Généralités sur le niobate de lithium

Cette thèse a été réalisée au sein du Laboratoire Matériaux Optiques, Photonique et Systèmes (LMOPS) et publier sur clicours.com, qui relève de la double tutelle de l’Université de Lorraine et de l’école d’ingénieurs CentraleSupélec. Cette thèse contient deux volets complémentaires, l’un fondamental consacré à l’étude du transport dans le niobate de lithium LiNbO3 (LN), l’autre consacrée aux applications électro-optiques dans le LN périodiquement polarisé (PPLN). Nos travaux sur le transport de charges dans le niobate de lithium se sont appuyés sur une collaboration triangulaire avec l’Université de Padoue (Italie) et l’Université d’Osnabrück (Allemagne). Les opérations nécessaires à la fabrication des PPLN et à la réalisation des structures électro-optiques ont été effectuées en partie au centre de développement technologique FEMTO Engineering et en collaboration avec le laboratoire FEMTO-ST (Besançon, France).

Le LN est un matériau clé pour la réalisation de dispositifs acoustiques, électrooptiques et d’optique non linéaires.
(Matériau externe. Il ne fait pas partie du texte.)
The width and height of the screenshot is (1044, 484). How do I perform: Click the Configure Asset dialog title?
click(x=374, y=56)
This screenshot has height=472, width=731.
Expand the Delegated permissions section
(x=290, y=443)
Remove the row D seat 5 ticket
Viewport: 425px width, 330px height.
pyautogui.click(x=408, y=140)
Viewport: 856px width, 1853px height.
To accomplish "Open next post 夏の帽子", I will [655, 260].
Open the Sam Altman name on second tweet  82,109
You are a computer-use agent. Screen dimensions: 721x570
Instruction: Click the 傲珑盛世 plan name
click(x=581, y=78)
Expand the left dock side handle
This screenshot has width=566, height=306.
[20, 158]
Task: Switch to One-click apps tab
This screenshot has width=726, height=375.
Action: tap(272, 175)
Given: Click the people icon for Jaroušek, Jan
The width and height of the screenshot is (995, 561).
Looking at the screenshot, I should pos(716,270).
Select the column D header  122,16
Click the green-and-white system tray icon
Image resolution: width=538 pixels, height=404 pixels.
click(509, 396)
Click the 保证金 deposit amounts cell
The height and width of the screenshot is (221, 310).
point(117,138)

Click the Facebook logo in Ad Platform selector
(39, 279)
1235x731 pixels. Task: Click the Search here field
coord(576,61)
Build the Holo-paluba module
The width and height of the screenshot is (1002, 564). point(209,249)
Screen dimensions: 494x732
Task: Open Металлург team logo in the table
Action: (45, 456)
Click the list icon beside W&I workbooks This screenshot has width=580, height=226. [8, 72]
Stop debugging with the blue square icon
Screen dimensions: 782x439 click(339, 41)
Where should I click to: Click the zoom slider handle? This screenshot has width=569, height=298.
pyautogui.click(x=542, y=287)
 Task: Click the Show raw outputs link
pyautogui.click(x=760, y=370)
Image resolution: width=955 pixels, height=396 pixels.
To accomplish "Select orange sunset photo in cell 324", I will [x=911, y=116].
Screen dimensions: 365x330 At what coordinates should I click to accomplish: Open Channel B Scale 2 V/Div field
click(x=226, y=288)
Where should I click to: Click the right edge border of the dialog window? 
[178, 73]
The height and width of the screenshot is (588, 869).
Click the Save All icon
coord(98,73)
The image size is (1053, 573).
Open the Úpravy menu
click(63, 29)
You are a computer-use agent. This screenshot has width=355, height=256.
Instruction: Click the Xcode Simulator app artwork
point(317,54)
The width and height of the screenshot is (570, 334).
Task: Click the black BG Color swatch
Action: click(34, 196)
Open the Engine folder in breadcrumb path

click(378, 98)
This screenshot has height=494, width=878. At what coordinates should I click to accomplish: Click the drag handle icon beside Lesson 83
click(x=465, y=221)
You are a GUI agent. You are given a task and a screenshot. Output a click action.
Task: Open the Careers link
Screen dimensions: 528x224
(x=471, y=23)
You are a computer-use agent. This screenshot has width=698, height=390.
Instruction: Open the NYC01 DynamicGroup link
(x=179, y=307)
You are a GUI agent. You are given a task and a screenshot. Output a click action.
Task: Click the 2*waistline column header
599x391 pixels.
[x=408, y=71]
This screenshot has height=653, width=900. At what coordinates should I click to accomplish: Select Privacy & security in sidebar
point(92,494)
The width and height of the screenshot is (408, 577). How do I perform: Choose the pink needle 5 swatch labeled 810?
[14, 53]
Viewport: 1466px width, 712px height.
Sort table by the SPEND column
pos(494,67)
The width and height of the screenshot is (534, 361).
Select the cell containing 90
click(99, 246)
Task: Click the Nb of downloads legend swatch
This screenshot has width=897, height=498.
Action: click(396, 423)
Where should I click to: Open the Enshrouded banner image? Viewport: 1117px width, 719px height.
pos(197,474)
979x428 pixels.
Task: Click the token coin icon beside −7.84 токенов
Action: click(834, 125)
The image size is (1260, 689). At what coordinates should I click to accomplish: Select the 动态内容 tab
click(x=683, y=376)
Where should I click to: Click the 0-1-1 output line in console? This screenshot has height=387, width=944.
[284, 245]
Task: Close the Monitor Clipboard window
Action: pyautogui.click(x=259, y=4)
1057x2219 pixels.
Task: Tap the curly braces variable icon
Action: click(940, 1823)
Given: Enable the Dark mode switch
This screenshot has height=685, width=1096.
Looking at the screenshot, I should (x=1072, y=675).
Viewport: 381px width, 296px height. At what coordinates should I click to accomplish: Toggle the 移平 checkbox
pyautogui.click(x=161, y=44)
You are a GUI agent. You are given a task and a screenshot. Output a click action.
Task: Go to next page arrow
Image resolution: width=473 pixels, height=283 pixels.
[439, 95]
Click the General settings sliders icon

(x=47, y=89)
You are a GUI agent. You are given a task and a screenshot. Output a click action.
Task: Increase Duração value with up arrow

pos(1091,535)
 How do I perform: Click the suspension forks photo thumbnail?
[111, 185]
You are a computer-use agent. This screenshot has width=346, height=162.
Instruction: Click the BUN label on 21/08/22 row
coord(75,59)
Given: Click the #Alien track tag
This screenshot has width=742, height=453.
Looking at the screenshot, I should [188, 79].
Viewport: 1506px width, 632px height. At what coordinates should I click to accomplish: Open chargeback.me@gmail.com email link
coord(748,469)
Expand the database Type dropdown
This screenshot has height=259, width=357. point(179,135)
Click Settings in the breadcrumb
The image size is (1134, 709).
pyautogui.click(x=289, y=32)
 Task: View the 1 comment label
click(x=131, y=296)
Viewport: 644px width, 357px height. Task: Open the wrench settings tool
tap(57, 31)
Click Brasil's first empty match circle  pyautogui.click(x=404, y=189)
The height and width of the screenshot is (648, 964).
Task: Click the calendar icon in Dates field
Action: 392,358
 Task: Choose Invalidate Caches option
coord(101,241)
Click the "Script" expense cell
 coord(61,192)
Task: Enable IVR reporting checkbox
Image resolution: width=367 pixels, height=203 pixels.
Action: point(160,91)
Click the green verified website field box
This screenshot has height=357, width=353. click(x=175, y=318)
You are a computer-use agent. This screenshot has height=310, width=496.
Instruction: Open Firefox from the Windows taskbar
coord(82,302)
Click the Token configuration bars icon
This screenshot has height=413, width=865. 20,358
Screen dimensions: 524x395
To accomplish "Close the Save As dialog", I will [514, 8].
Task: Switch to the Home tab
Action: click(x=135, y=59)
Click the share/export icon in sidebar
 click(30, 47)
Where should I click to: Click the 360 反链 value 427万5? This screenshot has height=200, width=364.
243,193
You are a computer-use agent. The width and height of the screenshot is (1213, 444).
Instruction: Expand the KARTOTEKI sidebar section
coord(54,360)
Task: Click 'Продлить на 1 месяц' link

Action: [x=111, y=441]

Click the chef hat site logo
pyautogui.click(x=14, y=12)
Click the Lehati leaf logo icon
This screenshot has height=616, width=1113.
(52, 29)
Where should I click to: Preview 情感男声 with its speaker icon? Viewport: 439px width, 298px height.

Aujourd’hui, nous pouvons l’appeler « le silicium de la photonique ». La diversité de ses propriétés (électro-optiques, non linéaires, piézoélectriques et photoréfractives) ainsi que la maîtrise de son élaboration sous forme de cristaux de grandes tailles et de compositions variées en font un matériau modèle pour la recherche fondamentale et appliquée.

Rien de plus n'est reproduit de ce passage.